In this sentiment, he does not quote from Antonio Colmenero, the first major theorist of cacao in Europe, but from Thomas Gage, who had produced a treatise in 1648 based on his travels to Jamaica. In other words, he picks up from Gage something that earlier theorists of cacao could not have known: by 1670 drinking chocolate had become a staple in everyday life across many geographic locations such as the Americas and then taken by Europe across the ocean to gain more power and revel in all of chocolate’s glory. Indeed, chocolate was known as the drink of royals in the Court of the King, which proves its value to the citizens of Spanish society and serves here as an invitation to high French society to revel in it too. After all, it was as fashionable as coffee!

Vignette above the section on chocolate, Trait nouveau et curieux, 1685
By bringing together coffee, tea, and chocolate the merchant Philippe Dufour engaged in more than just a trade and business venture. The treatise encouraged the French to put drinks from Mesoamerica, China, and the Middle East on the same dining table, creating a buffet of world drinks. Coffee was consumed by anyone and everyone. Tea provided competition among countries that served to augment its reputation across the globe. And the availability, of chocolate thanks to the various cacao trees, made it an essential commodity that soon became commonplace but still retained its significance as a royal drink.
Dufour presented the drinks in this specific order first because it follows the order in which the drinks became European beverages, and also because coffee and tea paled in comparison to the newly imported marvels of chocolate. The last place in the title suggests that chocolate served as the bridge that connected the three of drinks together. Without chocolate, the affiliation of all three drinks would not have created a world map of wonder drugs. Coffee, tea, and chocolate changed the way Europeans lived because they could now find the three of them on the same table, a culinary revolution in and of itself, all because a man wanted to make a trade.

* [Material provided]:
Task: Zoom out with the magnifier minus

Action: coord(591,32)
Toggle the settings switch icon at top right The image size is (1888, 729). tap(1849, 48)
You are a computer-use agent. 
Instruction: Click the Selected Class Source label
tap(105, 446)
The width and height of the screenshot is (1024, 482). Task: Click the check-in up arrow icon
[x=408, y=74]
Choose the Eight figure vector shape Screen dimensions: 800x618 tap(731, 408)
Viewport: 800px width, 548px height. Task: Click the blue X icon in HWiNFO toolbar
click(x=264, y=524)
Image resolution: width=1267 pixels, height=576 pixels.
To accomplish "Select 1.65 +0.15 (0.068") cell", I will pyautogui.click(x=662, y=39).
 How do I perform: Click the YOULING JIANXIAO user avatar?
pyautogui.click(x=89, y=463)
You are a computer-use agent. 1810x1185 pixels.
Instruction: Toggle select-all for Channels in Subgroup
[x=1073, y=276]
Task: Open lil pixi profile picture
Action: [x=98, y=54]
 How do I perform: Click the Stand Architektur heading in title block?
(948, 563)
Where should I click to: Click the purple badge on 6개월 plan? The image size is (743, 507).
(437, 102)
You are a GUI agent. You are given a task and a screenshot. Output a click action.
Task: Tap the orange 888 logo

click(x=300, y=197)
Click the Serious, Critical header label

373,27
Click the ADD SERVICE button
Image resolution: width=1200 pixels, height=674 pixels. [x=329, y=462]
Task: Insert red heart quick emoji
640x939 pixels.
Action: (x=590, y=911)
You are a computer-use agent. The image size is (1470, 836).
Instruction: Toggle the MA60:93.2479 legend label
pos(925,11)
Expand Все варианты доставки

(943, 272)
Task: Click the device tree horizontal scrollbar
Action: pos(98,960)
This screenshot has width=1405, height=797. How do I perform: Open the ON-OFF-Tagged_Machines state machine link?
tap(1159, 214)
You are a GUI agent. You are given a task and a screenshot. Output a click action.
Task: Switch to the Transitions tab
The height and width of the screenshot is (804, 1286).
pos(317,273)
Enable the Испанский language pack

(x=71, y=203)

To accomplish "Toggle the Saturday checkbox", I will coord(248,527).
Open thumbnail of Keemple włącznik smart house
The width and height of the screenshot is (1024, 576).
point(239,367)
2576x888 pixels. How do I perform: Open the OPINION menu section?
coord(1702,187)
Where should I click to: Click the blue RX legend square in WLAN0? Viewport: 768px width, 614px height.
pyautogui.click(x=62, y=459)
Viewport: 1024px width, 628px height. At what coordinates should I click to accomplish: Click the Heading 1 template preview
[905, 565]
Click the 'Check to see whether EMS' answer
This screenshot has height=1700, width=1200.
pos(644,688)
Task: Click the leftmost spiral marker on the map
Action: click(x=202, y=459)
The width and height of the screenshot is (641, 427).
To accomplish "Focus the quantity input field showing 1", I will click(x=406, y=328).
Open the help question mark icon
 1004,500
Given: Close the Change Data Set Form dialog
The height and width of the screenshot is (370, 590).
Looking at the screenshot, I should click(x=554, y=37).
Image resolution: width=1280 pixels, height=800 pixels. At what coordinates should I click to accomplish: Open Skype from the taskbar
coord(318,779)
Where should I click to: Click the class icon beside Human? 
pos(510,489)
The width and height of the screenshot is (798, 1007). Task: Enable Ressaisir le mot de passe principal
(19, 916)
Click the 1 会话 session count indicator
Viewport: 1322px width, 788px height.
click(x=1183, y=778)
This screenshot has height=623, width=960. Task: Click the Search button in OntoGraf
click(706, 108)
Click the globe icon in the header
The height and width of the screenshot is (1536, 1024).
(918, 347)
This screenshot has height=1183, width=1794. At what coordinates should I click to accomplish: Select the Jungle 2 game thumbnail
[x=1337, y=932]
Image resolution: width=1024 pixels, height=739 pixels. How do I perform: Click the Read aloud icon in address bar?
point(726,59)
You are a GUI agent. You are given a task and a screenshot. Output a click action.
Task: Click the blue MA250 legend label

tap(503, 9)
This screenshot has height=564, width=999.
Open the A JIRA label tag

* [Activity list]:
**a)** Please check each statement against the passage on Dufour's treatise and answer yes or no, quoting the words from the passage that decide it.
(i) Thomas Gage produced a treatise in 1648.
(ii) Tea was consumed by anyone and everyone.
(iii) The order of the drinks follows the order in which they became European beverages.
**b)** Carry the passage on Dufour's treatise forward from its last sentence.

* [Responses in order]:
**a)**
(i) Yes: "Thomas Gage, who had produced a treatise in 1648 based on his travels to Jamaica"
(ii) No: "Coffee was consumed by anyone and everyone."
(iii) Yes: "because it follows the order in which the drinks became European beverages"

**b)**
*All pages references are to John Chamberlayne’s translation of the 1671 Dufour, published n 1685, three years after he published his own Natural History of Coffee, Thee [sic], Chocolate, Tobacco.
**In point of fact, Dufour likely got this idea from Simon Paulli, as well. Paulli wrote a treatise on tea in which he mentioned both coffee and, very briefly, cacao. His relatively obscure 1661 treatise, known for most of the century through Dufour’s publication, would only be published in English as late as 1746. Dufour was the first to put the beverages on equal footing and certain to illustrate various world cultures drinking their beverages together.
***See the article by Gabriela Piril on Mayan cacao tributes.
Bibliography
Dufour, Philippe. The Manner of Making Coffee, Tea, and Chocolate. As it is Used in Most Parts of Europe, Asia, Africa, and America. Trans. John Chamberlayne. London: Christopher Wilkinson, 1685.